Although e-commerce companies such as Amazon and Walmart have invested billions of dollars in India, offline retail still accounts for more than 95% of total sales in the world’s second largest Internet market. The giants have admitted that the country has strong neighborhood stores (moms and popular stores), and in recent quarters, they have rushed to find ways to work with them. In the past year, India’s richest man, Mukesh Ambani, has devoted himself to helping these nearby stores sell online, making this change even more interesting.
Market Opportunity
The market opportunity is still huge and many aspects of the old retail business can use certain technologies. This is the bet of WareIQ, a Bangalore-based startup supported by Y Combinator. It just raised $1.65 million in seed funding from the founders of YC, FundersClub, Pioneer Fund, Soma Capital, Emles Venture Advisors, and Flexport. The startup, which was only a year old, runs a platform that can use warehouses across the country. It has established a management system for these warehouses, most of which are mainly engaged in offline business-to-business trade, and there was almost no e-commerce before.
Harsh Vaidya, co-founder and CEO of WareIQ, said in an interview with TechCrunch: “We connect these warehouses across India to our platform and use their infrastructure for e-commerce order processing.” WareIQ is free for anyone, without charging any fees, and can reduce the number of orders processed. He said that the startup is working with more than 40 fulfillment centers today and plans to deploy new funds to expand its network to Tier 2 and Tier 3 cities. It is also hiring many technical positions.
Who are these companies?
Third-party sellers (some of them sell to Amazon and Flipkart and use WareIQ to speed up delivery), e-commerce companies, social commerce platforms, and neighborhood stores and social media influencers. For example, any online store can send its products to WareIQ, and the company has integrated with several popular e-commerce platforms and markets.
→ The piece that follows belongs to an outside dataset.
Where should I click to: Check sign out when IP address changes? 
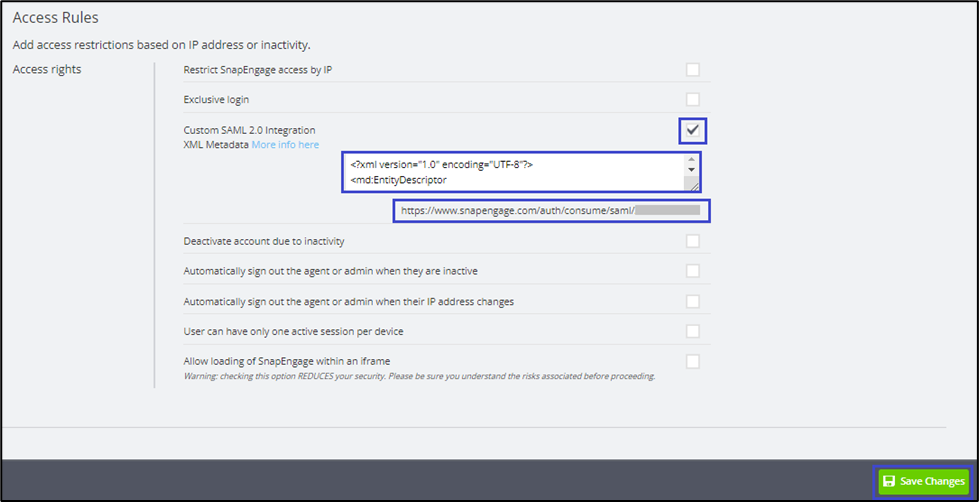pyautogui.click(x=692, y=301)
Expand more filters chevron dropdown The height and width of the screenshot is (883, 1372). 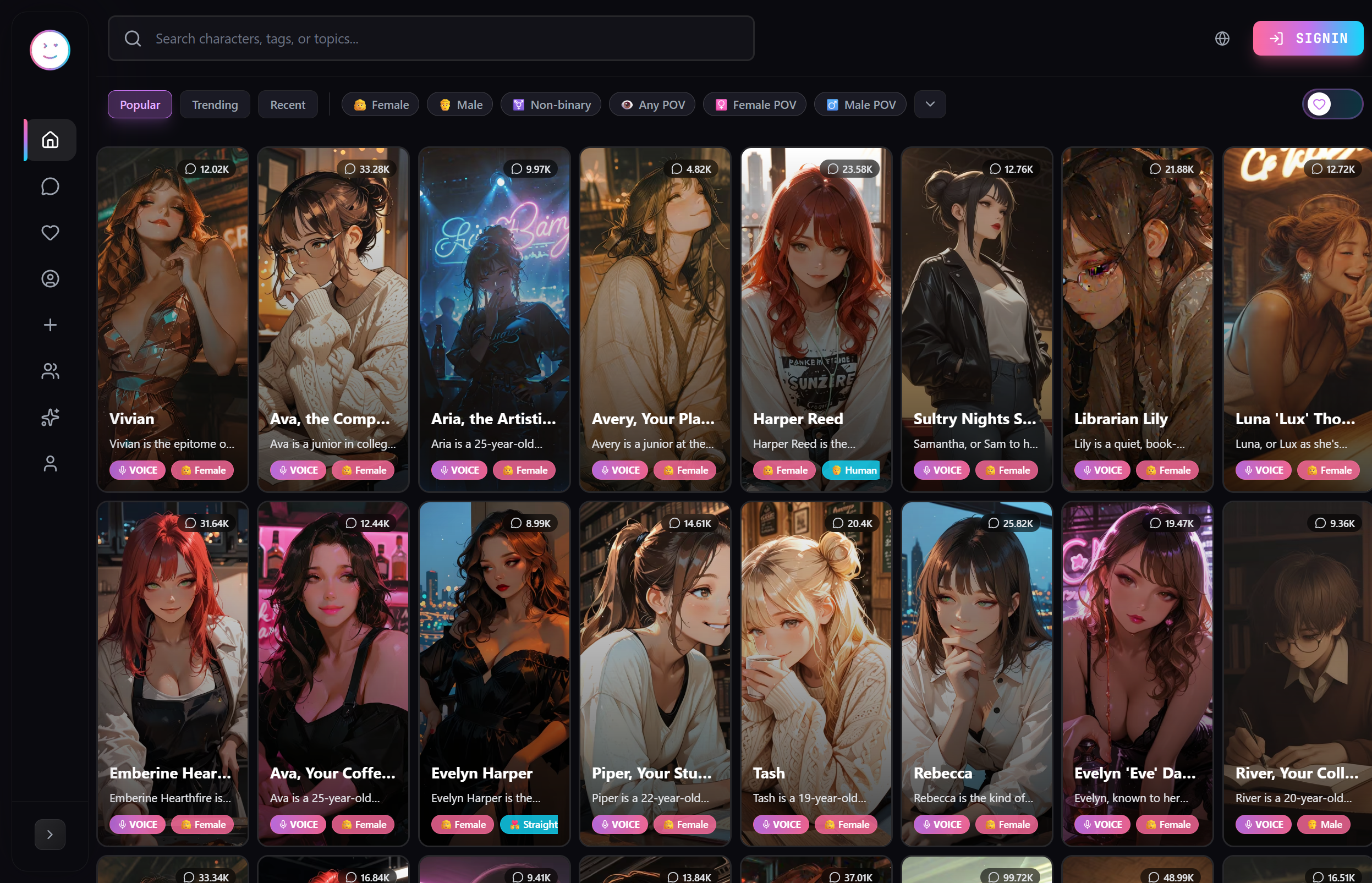click(x=930, y=105)
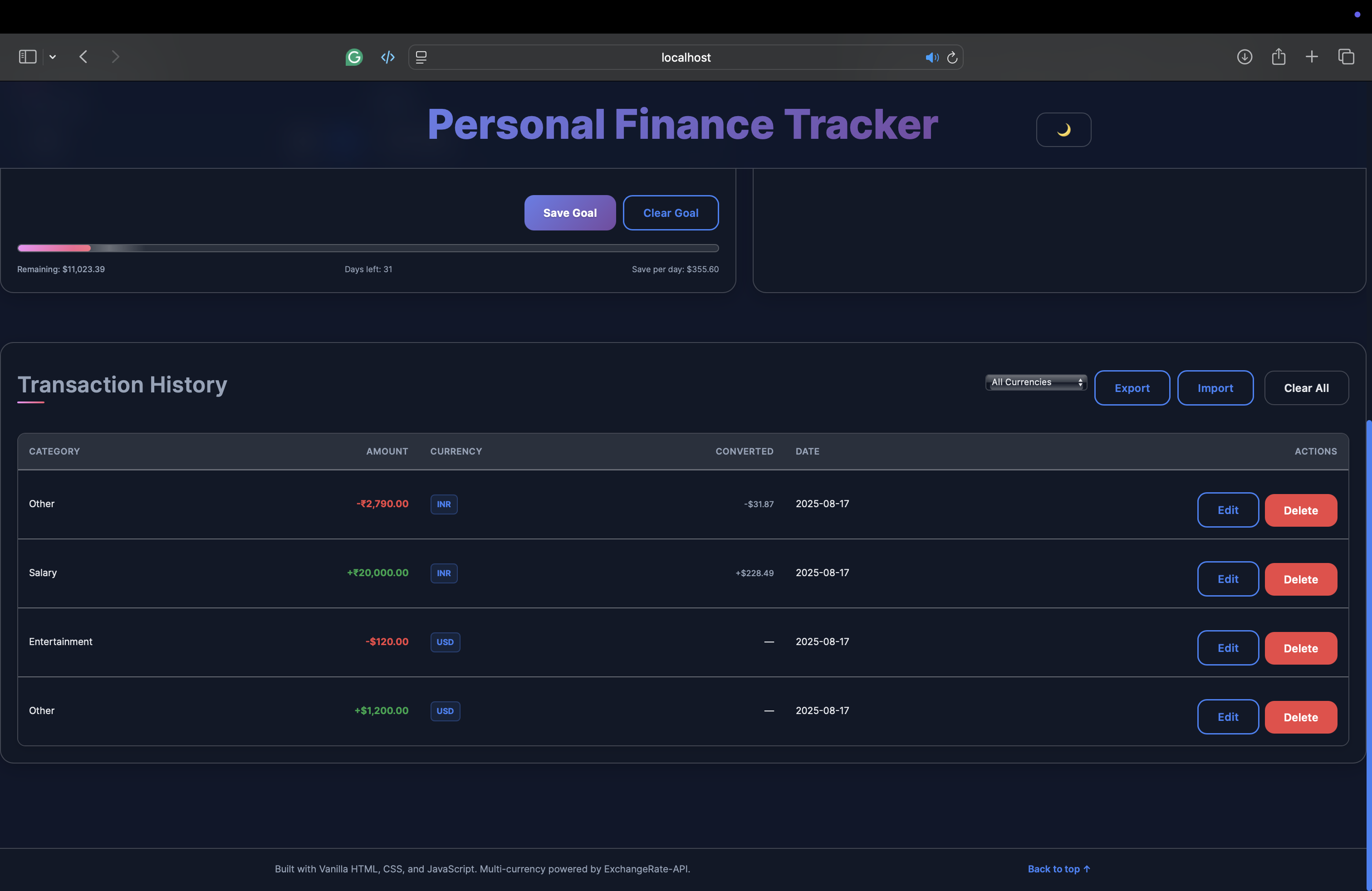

Vaidya explained that it works with courier partners to move items from one warehouse to another to provide the fastest delivery speed.
WareIQ’s integrated infrastructure also allows online sellers to build their own stores and interact directly with customers, saving them the fees they should have paid Amazon and other well-known e-commerce companies.
“The seller could not complete this operation on their own before, because it requires the seller to directly talk to the warehousing company that maintains their own fixed contract and high security deposit, and they still need to cooperate with multiple technology providers to complete the technology-stack,” he said . WareIQ also provides these sellers with last mile delivery, cash collection and fraud detection and many other services.
“In a sense, we are building an open source Amazon fulfillment service. Any seller can send goods to any of our warehouses and fulfill their Amazon orders, Myntra orders, Flipkart orders or their own website orders. We Also comply with the standards of these separate markets, so our sellers get the Prime label on Amazon.” He said.